Лагранж обратил внимание, что все специальные приемы, которые использовали Кардано, Тарталья и другие, основывались на одном методе. Вместо того чтобы непосредственно искать корни заданных уравнений, они пытались свести задачу к решению некоторого вспомогательного уравнения, корни которого связаны с исходными, однако отличаются от них.
Вспомогательное уравнение в случае кубического уравнения было более простым — квадратным. Эту «разрешающую квадрику» можно было решить вавилонскими методами; решение же кубического уравнения затем восстанавливалось путем извлечения кубического корня. Именно такова структура формулы Кардано. Для уравнения четвертой степени вспомогательное уравнение тоже было более простым — кубическим. Эту «разрешающую кубику» можно было решить методом Кардано; решение же уравнения четвертой степени затем восстанавливалось извлечением корня четвертой степени — другими словами, кратным извлечением квадратного корня. Именно такова структура формулы Феррари.

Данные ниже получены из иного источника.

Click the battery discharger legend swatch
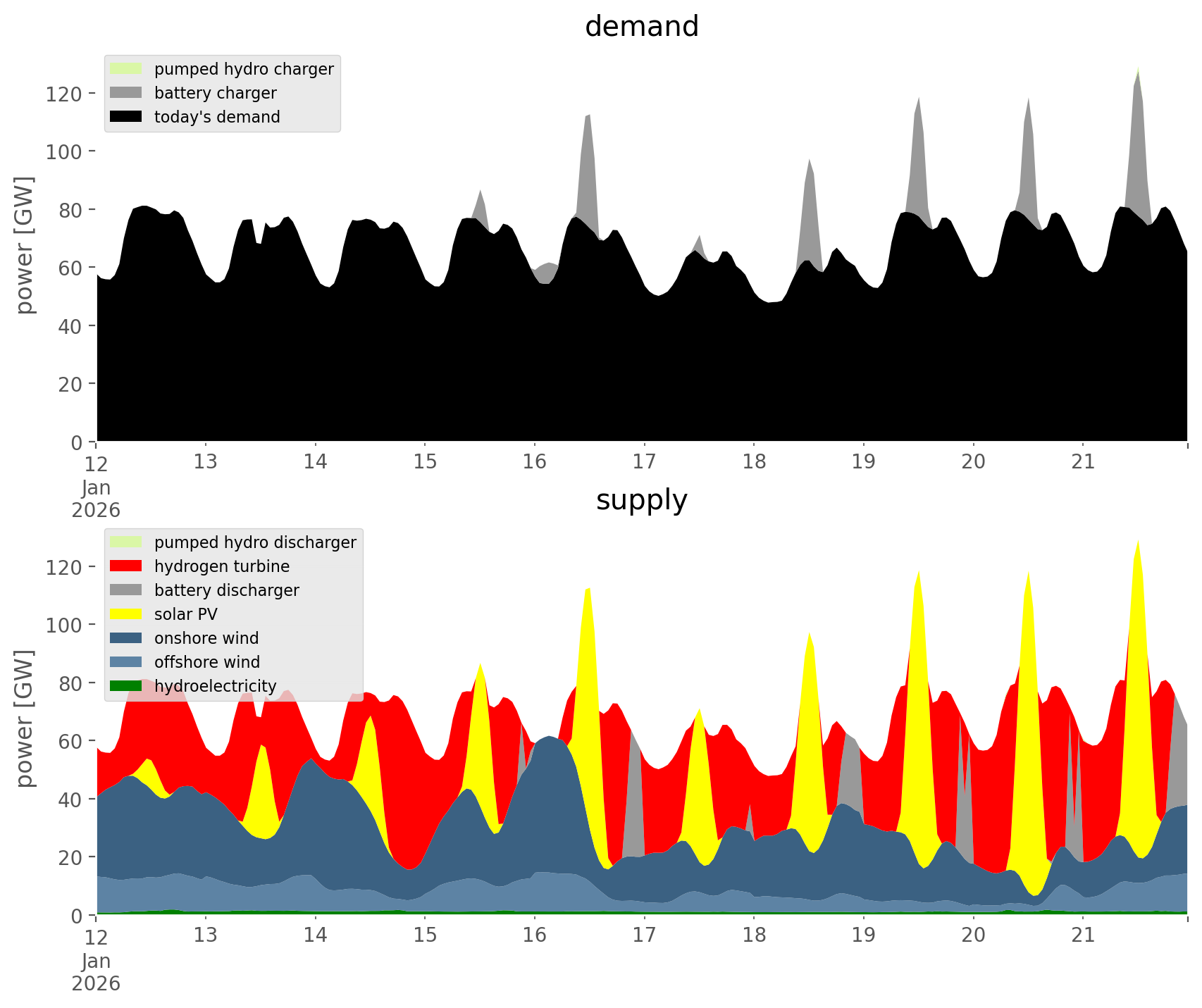 126,590
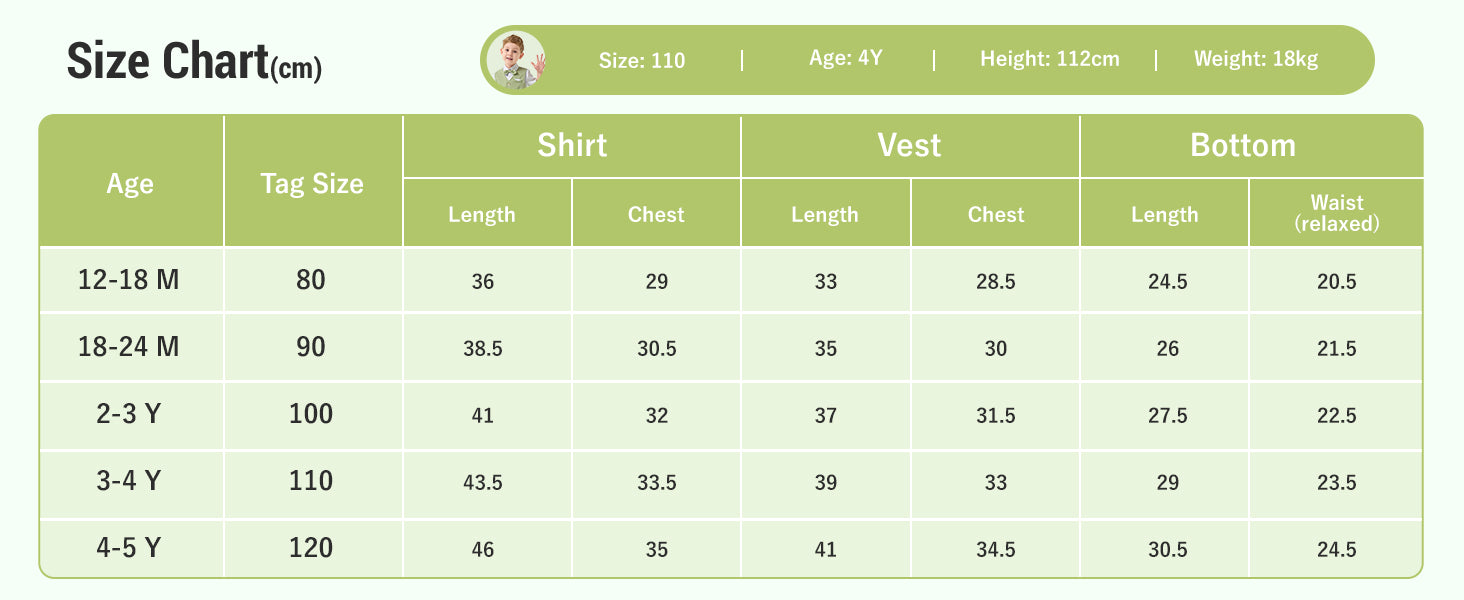Click the Age header cell
Screen dimensions: 1464x600
click(x=131, y=182)
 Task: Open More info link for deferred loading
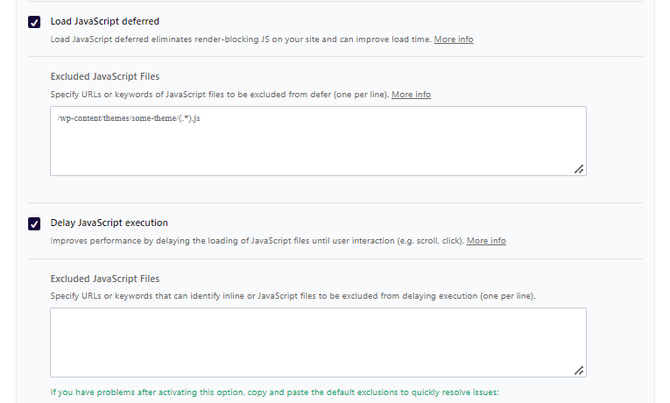pyautogui.click(x=453, y=39)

Можно представить себе растущее воодушевление Лагранжа. Если подобная закономерность сохранится, то уравнение пятой степени будет иметь «разрешающую квадрику», которую можно будет решить методом Феррари, а затем извлечь корень пятой степени. И процесс может продолжиться: уравнение шестой степени будет иметь разрешающую квинтику, которую можно будет решить с помощью того, что получит известность как метод Лагранжа. Он сможет решить уравнения любой степени.
Суровая реальность вернула его на землю. Разрешающее уравнение для уравнения пятой степени оказалось не квартикой, а уравнением более высокой степени — шестой. Тот самый метод, который позволил упростить кубику и квартику, привел к усложнению квинтики.

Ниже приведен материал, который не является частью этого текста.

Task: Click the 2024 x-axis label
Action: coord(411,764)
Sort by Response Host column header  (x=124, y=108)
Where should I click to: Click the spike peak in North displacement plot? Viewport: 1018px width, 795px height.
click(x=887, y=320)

Достичь прогресса в математике посредством замены сложной задачи на еще более сложную невозможно. Объединенный метод Лагранжа отказал на уравнении пятой степени. Тем не менее Лагранж не доказал, что уравнение пятой степени неразрешимо, так как могли существовать и какие-то другие методы.
В самом деле, почему бы и нет?
Для Лагранжа это был риторический вопрос. Однако один из его последователей отнесся к этому вопросу серьезно и ответил на него.
Его звали Паоло Руффини, и когда я говорю, что он «ответил» на риторический вопрос Лагранжа, я слегка лукавлю. Он полагал, что ответил, и его современники не обнаружили в его ответе ничего неверного — отчасти потому, что никогда не воспринимали его работы настолько серьезно, чтобы в самом деле подвергнуть их всесторонней проверке. Руффини прожил свою жизнь в убеждении, что доказал неразрешимость уравнения пятой степени в радикалах. Только после его смерти оказалось, что в его доказательстве имеется значительный пробел. Его легко было просмотреть среди многих и многих страниц запутанных вычислений; проблема состояла в некотором «очевидном» допущении — таком, что он даже не заметил, что это предположение делалось.